I know there are many other things that could go wrong. But, this has been a hard week. There is a lot of unknown about how to best help my kid. There is a lot of details to handle to take care of each person in my family through this turmoil...that may be life-long....or just a season - we do not know. 

At some point this week I said to Pablo, "I can't handle anymore." And that was before my glasses broke, my car seized and my eye swelled up. Hah. Well, I am ready for no more drama again. That's probably not going to happen. But, I am giving thanks for those who are blessings to me in the midst of this drama. 

Monday, June 06, 2022

Quips With Substance

Interspersed with the pew pews of Star Wars play, and episodes of tantrums, David (who is 5) is able to succinctly name truths of the world. A few days ago it was, "But, I just want to do what I  want without consequences!" And earlier this Spring, as he was explaining that he does not believe in the Easter Bunny, but his older brother (who I think continues to) was arguing with him said, "Well, it doesn't matter anyway. What really matters is the Jesus came back to life."

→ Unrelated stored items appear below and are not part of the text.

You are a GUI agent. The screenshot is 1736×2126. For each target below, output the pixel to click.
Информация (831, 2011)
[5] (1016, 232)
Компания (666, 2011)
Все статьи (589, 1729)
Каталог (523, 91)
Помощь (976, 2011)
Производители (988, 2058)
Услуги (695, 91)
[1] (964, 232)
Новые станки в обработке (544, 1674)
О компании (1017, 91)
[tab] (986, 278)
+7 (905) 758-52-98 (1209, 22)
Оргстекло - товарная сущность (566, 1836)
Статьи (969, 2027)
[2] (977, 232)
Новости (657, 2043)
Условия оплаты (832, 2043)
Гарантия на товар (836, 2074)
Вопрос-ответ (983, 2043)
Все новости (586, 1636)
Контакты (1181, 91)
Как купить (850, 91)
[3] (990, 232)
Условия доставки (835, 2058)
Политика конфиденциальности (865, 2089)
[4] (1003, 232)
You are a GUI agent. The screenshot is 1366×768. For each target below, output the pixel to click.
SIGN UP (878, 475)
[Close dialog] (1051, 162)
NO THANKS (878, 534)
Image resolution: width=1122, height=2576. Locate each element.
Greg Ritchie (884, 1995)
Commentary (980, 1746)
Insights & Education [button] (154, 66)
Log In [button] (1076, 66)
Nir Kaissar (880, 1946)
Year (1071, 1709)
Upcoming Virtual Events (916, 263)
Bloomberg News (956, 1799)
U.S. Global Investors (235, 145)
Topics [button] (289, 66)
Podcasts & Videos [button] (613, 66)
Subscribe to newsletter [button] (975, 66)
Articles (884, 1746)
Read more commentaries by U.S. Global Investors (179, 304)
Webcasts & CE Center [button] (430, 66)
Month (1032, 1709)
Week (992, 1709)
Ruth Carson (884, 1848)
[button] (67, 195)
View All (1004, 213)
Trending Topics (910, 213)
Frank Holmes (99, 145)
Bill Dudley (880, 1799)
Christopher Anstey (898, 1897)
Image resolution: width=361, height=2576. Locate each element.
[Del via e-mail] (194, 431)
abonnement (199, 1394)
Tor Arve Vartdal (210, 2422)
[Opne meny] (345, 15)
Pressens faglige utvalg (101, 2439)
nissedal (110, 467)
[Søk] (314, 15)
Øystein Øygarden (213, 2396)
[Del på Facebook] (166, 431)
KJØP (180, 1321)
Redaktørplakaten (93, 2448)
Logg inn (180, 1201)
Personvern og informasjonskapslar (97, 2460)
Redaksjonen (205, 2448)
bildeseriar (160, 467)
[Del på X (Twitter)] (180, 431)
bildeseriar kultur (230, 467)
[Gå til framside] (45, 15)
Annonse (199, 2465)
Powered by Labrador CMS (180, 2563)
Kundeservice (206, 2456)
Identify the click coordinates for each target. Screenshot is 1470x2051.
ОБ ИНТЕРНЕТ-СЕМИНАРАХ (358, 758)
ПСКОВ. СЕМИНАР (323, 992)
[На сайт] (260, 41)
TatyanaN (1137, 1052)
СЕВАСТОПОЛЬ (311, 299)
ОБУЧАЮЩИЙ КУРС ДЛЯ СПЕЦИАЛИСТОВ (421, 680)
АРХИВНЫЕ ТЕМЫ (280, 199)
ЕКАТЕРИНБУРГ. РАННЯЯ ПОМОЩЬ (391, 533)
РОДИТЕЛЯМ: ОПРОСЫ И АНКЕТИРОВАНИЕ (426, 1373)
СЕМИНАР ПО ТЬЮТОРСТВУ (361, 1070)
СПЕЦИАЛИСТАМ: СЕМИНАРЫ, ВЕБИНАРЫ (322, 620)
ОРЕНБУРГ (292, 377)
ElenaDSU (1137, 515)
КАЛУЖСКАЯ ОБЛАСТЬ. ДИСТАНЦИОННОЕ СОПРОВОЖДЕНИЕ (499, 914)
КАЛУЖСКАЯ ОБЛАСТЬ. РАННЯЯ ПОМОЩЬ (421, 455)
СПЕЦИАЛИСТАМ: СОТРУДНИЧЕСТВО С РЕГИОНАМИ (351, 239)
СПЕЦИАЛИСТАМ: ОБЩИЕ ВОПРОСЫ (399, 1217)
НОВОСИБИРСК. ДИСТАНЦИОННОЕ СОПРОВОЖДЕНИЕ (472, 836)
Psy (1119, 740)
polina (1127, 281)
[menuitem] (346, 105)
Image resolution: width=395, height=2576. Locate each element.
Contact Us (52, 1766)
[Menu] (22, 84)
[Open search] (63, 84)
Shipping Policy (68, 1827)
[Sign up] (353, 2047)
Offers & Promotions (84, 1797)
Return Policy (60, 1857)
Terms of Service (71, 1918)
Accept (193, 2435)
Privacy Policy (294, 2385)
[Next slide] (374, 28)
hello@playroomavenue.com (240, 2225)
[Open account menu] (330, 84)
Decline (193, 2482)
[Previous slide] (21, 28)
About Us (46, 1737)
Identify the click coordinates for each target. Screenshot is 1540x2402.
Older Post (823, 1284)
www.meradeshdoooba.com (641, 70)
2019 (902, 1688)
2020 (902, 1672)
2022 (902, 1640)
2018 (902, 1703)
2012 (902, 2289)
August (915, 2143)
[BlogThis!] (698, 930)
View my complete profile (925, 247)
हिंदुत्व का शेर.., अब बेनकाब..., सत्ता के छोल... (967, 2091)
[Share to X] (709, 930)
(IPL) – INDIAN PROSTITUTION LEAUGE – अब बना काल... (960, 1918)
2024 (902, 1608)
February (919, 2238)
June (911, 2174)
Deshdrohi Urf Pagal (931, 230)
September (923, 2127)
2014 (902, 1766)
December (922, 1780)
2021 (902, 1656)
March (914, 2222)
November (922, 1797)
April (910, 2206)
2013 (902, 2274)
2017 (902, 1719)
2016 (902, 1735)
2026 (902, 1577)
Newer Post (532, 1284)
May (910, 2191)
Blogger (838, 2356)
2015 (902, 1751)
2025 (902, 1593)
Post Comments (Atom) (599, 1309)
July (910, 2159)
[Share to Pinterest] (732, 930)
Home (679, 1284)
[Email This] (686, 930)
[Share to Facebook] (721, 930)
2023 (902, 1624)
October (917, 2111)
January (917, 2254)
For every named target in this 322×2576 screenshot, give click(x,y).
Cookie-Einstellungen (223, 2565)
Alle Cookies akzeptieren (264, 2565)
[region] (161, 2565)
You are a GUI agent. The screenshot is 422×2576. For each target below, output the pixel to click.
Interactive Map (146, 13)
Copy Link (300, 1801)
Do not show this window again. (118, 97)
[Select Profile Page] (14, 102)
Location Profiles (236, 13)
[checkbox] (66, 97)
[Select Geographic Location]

He can be particularly defiant and strong headed and persistent. And, he is precocious - thinking he should be able to give us consequences when he doesn't like what we have done. Somehow he has decided that a consequence he can issue to me is that I will no longer "be married to Daddy" and that I have to leave the house for 5 days...except to take care of him when Pablo is working. He also sends me to my room for 5 hours at a time. I'm regularly tempted to take him up on it.

I want my big thinking, passionate little one to maintain both of those qualities. At preschool he has seemed to figure out how to navigate following rules and instructions from the teacher - in fact, much like his brother he says he "doesn't like" the kids who don't follow the rules. As he moves into kindergarten this year, I look forward to him learning more about how to operate within the structure of school and I wonder how that will impact his life outside of school.